Two areas of significant potential benefit for small business were the expansion of accelerated depreciation and the increase in the asset write-off threshold to $20,000 - a very generous announcement which is significantly higher than the existing $1,000 threshold and the previous $6,500 threshold, and double the $10,000 threshold recommended in the Henry Review.
These changes will simplify the current arrangements for accelerated depreciation and reduce the compliance costs for businesses when they calculate the depreciation of assets under $20,000 on their tax return.
There’s been much speculation as to how businesses will take advantage of this limited time offer (available until 30 June, 2017) with the expectation that car dealers and computer sellers will benefit most from a flurry of new purchases.
But rushing out to buy laptops and delivery vans isn’t the only way to enjoy the benefits.
This is because the low pool value threshold has also changed, meaning businesses should also consider their existing assets, not just those purchased after 12 May 2015.
According to the Budget papers and the ATO, those existing low-value assets in a pooling arrangement can receive the full 100 per cent deduction if the pool has a total value less than $20,000 at the end of the financial year.
Small business owners may be left scratching their heads at the concept of low-value pools. In fact, many may have opted out of the pooling arrangement altogether and in doing so been locked out of the concession, as this was previously the policy in place.
To ensure fairness, the government has announced that as part of these new measures, those who have previously been locked out can now opt to use the pooling arrangements immediately, so they could be pooling low-cost assets to deliver an instant write-off come tax time.
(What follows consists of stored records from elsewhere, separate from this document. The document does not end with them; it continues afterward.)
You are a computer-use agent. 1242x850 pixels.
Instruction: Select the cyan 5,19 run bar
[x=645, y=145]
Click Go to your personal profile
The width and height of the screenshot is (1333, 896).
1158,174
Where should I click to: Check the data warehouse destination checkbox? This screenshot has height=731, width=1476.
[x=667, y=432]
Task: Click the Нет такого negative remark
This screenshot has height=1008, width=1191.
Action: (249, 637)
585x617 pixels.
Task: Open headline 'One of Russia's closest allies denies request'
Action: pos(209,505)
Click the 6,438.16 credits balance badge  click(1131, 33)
Pooling represents a great opportunity for small businesses to claim deductions for low-cost or low-value assets that may otherwise have been written-off over the life of the asset, but they require the assistance of qualified advisers to navigate the process.
Enlisting the help of a qualified adviser will also ensure any deductions are handled legitimately as concerns have already been raised that the system could be open to fraudulent manipulation.
The devil is always in the detail. I advise small businesses to hold off on any shopping sprees until Treasury emerges with the fleshed-out provisions and the legislation is passed.
The lesson, as always, is to make sure you seek good advice before heading too far down an unknown track – however enticing it looks!
Michael Chow BA, LLB is the editor of the Australian Master Tax Guide and head of tax news at CCH Australia. He also writes for a number of other CCH tax products. Previously, Michael worked in various technical areas of the ATO, including the Appeals and Review Branch.